Leveraging the computing power of HPC system SuperMUC, researchers of the Technische Universität München investigated the free energy landscape for large-scale conformational changes coupled to the association of biomolecules. It allowed understanding the mechanism of substrate and inhibitor binding to the adenylate kinase (ADK) enzyme and helped to characterize the thermodynamics and kinetics of the propagation of Alzheimer Alzheimer Aβ_9-40 amyloid fibrils.

Introduction

Proteins and peptides are essential components of basically all biological processes. During association, protein molecules can undergo a variety of conformational changes essential for its function. Upon association such transitions can involve global domain motions for example of enzymes to switch between open accessible but inactive and closed active states. The enzyme, the adenylate kinase (ADK), consists of several semi-flexible segments or domains that rearrange from an open state to a closed enzymatically active state upon substrate binding (illustrated in Figure 1). The open conformation is easily accessible for the substrate and transitions to a closed state result in catalytic activation with the substrate largely buried in the protein molecule [1].

In order to elucidate how the lid-domain motion couples to binding of substrate and inhibitor molecules, the scientists employed Molecular Dynamics (MD) free energy simulations using the position of the two lid domains as independent reaction coordinates [1].
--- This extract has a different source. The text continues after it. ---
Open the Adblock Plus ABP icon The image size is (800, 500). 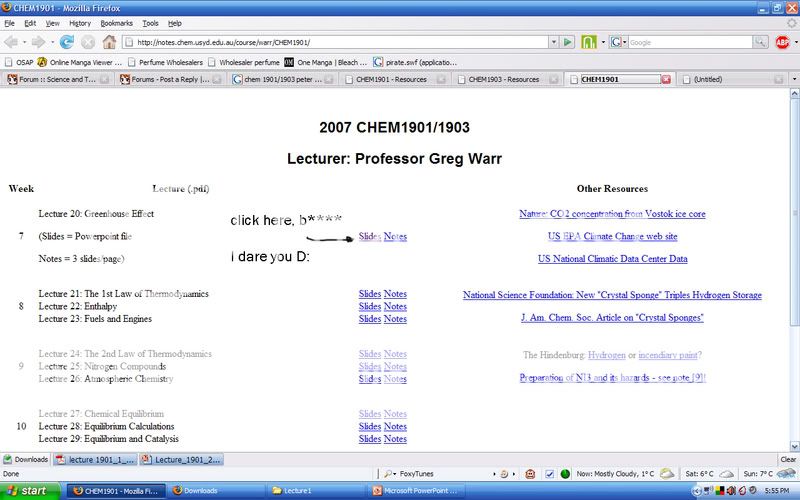coord(783,42)
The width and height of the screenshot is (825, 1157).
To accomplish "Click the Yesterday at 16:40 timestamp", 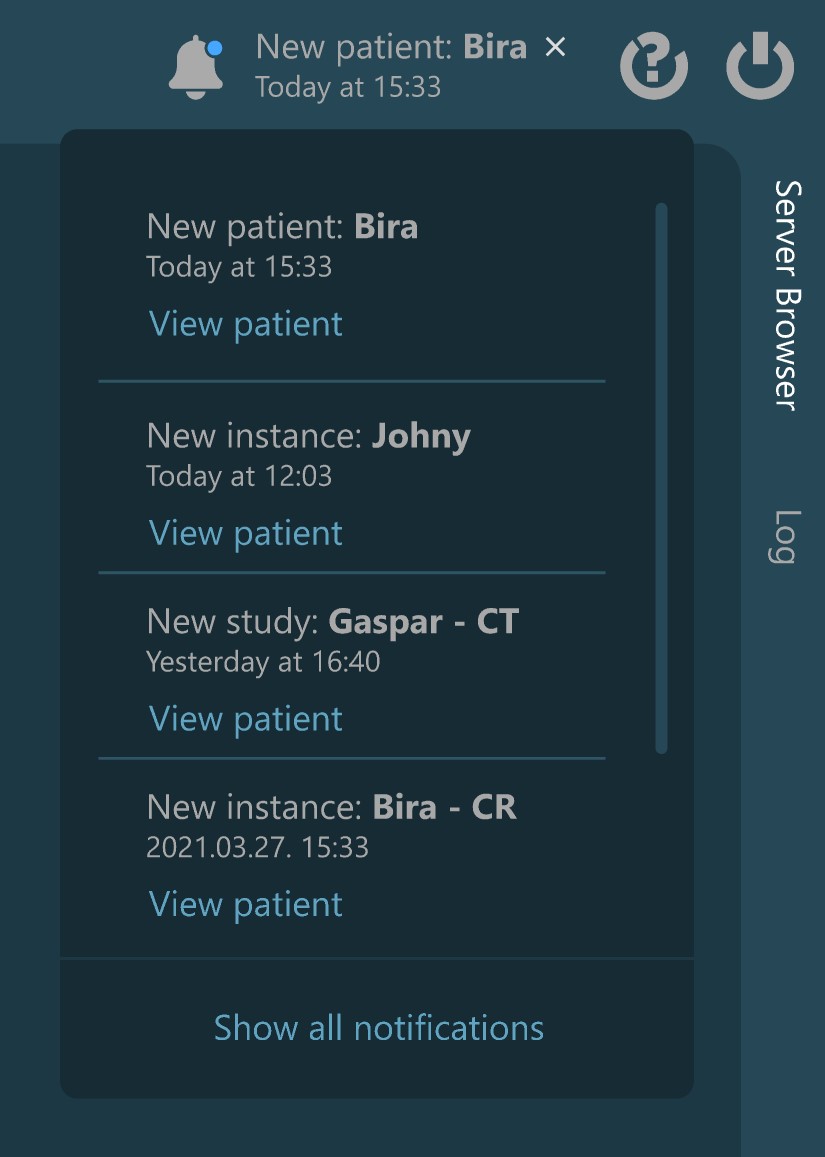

In addition to global motions, association of proteins and peptides can also involve refolding of peptide segments. For example, certain peptides form stable aggregates in solution called also fibrils or amyloids [2]. Such amyloid fibrils play a major role in several diseases of which the Alzheimer disease is probably the best known example. Although the structure of several peptide amyloids has been elucidated by experimental methods, the mechanism of formation is not very well understood. Using a similar methodology as for studying global motions in ADK, the researchers characterized the thermodynamics and kinetics of the propagation of Alzheimer Aβ_9-40 amyloid fibrils.

Results and Methods:

Global domain motion in Adenylate Kinase

Apart from the two lid domains (termed ATP-lid and AMP-lid), the ADK enzyme contains a central core domain. In order to systematically investigate the lid domain mobility, the distance of each lid to the central domain served as reaction coordinate.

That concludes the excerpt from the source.